ROCHESTER, Minn. -- Mayo Clinic and British researchers have developed a new approach to cancer vaccines that purposely kills healthy skin cells to target the immune system against tumors. The new approach has eradicated skin cancer tumors in mice.
The approach and results challenge conventional thinking on the creation of cancer vaccines. Their report on the “heat shock” vaccine therapy appears in the August issue of Nature Biotechnology. Results are promising because multiple rounds of treatment eradicated skin cancer in all the mice in the study. If this work can be extended to humans, it could have enormous benefits. Skin cancer is currently the most common form of cancer in the United States, with an estimated one million new cases diagnosed annually.
Significance of the Mayo Clinic Research Normally, the destruction of healthy cells is undesirable. For example, in toxic conventional chemotherapies for cancer, the goal is to kill cancer cells and spare healthy cells. This new approach is significant for two reasons:
1) It turns the death of healthy cells into a therapeutic advantage by inflicting a stress known as “inflammatory cell death” on skin cells to which researchers attached a protein involved in heat shock. Researchers were able to trigger a healing immune response aimed at the skin cancer tumors. The response was so strong it eradicated the tumors.
2) Researchers avoided triggering autoimmune attacks, which are a common disabling side effect of most cancer vaccine attempts. In autoimmune attacks the body attacks and injures itself -- instead of the cancer. This new approach appears to breach a major obstacle to advancing cancer vaccine research from the laboratory into human trials.
“We’re very encouraged by these results because our main interest is in generating cancer vaccines that will stimulate the immune system to recognize tumors and eradicate them. We hope our novel approach will be a more specific, and therefore gentler therapy for patients,’’ says Mayo immunologist and lead researcher Richard Vile, Ph.D.
Background
To test the idea that killing normal cells might trigger a specific immune system response, the team chose normal skins cells called melanocytes that are involved in the highly lethal cancer malignant melanoma. The researchers created a molecular scout to home in on and kill some of the melanocytes in mice. To the molecular scout they attached an unusual protein, called heat shock protein 70, or hsp70. It normally is not present in healthy cells, but when cells die under certain conditions, they release hsp70. “It’s a danger-signal system that the body is in trouble,” says Dr. Vile. “We hoped to trigger an anti-tumor response.”
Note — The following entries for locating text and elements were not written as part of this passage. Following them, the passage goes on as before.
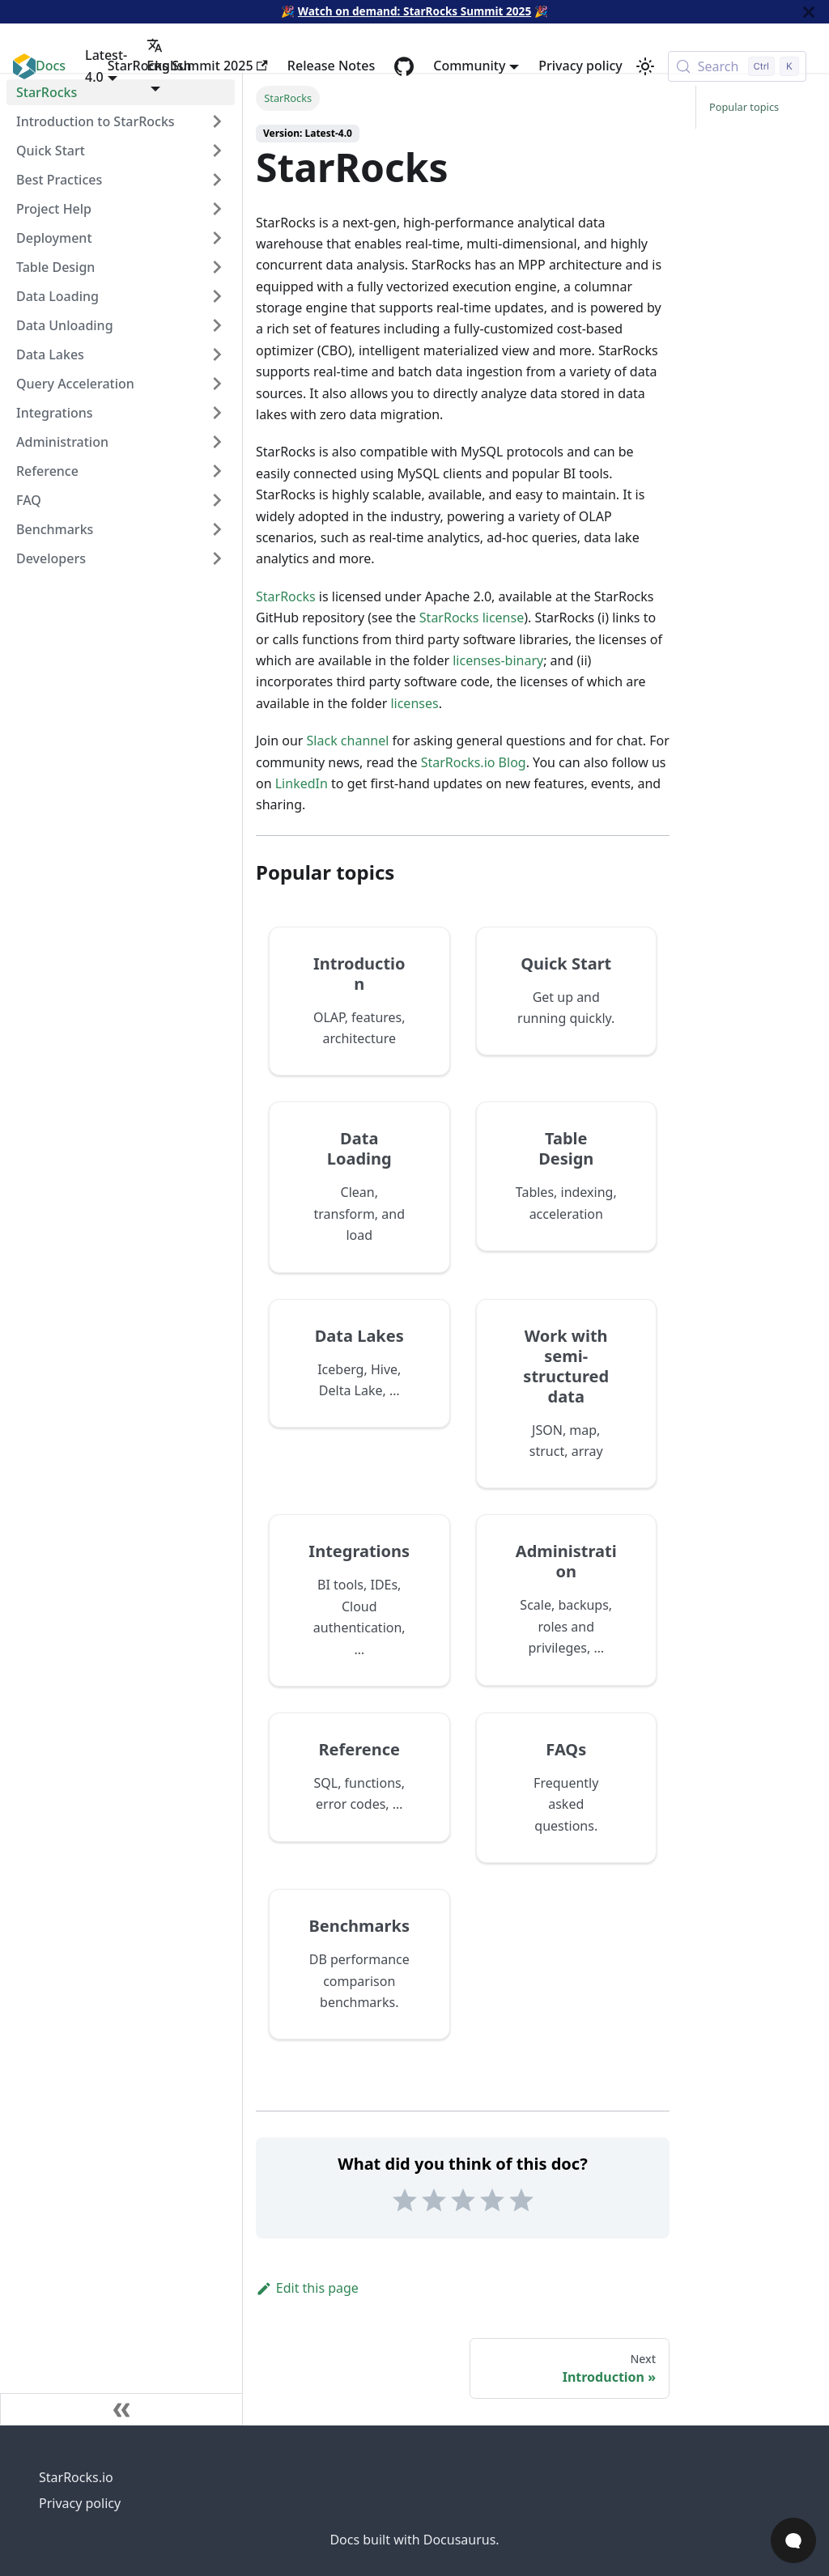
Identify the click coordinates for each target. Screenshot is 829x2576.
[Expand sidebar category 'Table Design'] (217, 267)
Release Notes (331, 65)
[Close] (809, 11)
The unanticipated result was a two-step reaction with promising traits that may one day help skin cancer patients. In the first step, the heat shock protein recruited T cells -- the main warriors of the immune system -- that attacked melanocytes. The T cells killed all tumors in the mice.
Researchers also questioned whether a raging T-cell attack might prompt autoimmune disease. The immune system apparently anticipated that. In response to the vaccine, it sent out regulatory T cells to calm down the first group of fighting T cells.
Says Dr. Vile: “The nice twist is that originally we thought we would generate a very potent autoimmune disease before we killed the tumor. But we found just the opposite. What happens is that you get a burst of T cells that kill the melanoma, and then they are suppressed by regulatory T cells in the mouse before they cause autoimmune disease.”
For humans, this is good news. “This is very hopeful because we think in the clinic there are good chances we can control anti-tumor effects before we get to the autoimmune problems,” says Dr. Vile.
The Next Step
The researchers will pursue two basic paths. One will extend the current work on a heat shock vaccine to other tissue and tumor types to determine its effectiveness against breast, lung or prostate cancers. The other is to test this immunotherapy in clinical trials with humans.
In addition to Dr. Vile, co-investigators are: Gregory Daniels, M.D., Ph.D.; Luis Sanchez Perez; Rosa Maria Diaz, Ph.D.; Timothy Kottke; Jill Thompson; Maoyi Lai; Michael Gough; Mahzuz Karim and Andrew Bushell, Ph.D., Oxford University; Heung Chong; Alan Melcher, Ph.D., Cancer Research UK, Leeds; and Kevin Harrington, Ph.D., Institute of Cancer Research, London. Their work was supported by grants from the Mayo Foundation and the National Institutes of Health.